Mr Small began working for the Trust in 2012 aged 56. He was employed as a project manager on a temporary basis but understood that a full-time offer of employment would shortly follow. Mr Small was dismissed after a couple of months of employment. An Employment Tribunal found that he was dismissed because he had made a protected disclosure and therefore that his dismissal was automatically unfair.
At the remedy hearing Mr Small argued that he should be awarded loss of earnings up to his anticipated retirement in 2022 on the basis that he anticipated a permanent appointment. Mr Small was not legally represented at the Hearing. Mr Small also gave evidence that he had been unable to obtain work in his field due to his dismissal and the fact that the Trust has not given him a reference.
The Tribunal awarded Mr Small a sum for loss of earnings calculated up until November 2013 when his temporary contract would have terminated. The Tribunal also awarded an amount for injury to feelings. In delivering their reasoning for this, the Tribunal recognised that in Mr Small’s line of work “he is only as good as his last reference” and his dismissal appeared to be “career ending”.
Mr Small consequently appealed against the amount awarded to the Employment Appeal’s Tribunal (EAT) at which he was legally represented. Mr Small argued that his loss of earnings should have extended beyond November 2013 based on the decision in Chagger v Abbey National Plc. This case established the principle that a claimant can claim for loss as a result of a failure to obtain alternative employment following the period of which the claimant would otherwise have remained employed, including a claim for the ‘stigma’ they have consequently received in the labour market. The EAT dismissed Mr Small’s appeal on the basis that a ‘Chagger’ claim was not sufficiently obvious and therefore the Tribunal were not obliged to consider it “as a matter of course”.
Mr Small appealed again to the Court of Appeal.
The Court of Appeal found that, in these particular circumstances, the Tribunal should have considered a ‘Chagger’ claim as a matter of course and despite Mr Small not presenting this claim himself. This decision was based on the fact that Mr Small was a litigant in person at first instance, he had given evidence at the remedy hearing to show that he was suffering long-term losses due to the dismissal and the subsequent proceedings, and the Tribunal had itself recognised that the dismissal was “career ending” for Mr Small.

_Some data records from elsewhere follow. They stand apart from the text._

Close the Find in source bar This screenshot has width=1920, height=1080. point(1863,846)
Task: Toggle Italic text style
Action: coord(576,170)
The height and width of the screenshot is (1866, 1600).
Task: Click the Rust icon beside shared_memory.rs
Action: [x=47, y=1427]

This case illustrates that whistleblowing cases can attract significant and uncapped compensation. Claimants can advance ‘stigma’ arguments even when they have been unspecific at an earlier stage. The Court made it clear however that a ‘Chagger’ claim will not be considered as a matter of course and that this decision was specific to the circumstances of the case. The fact that Mr Small was unrepresented at the remedy hearing, was clearly a major determining factor.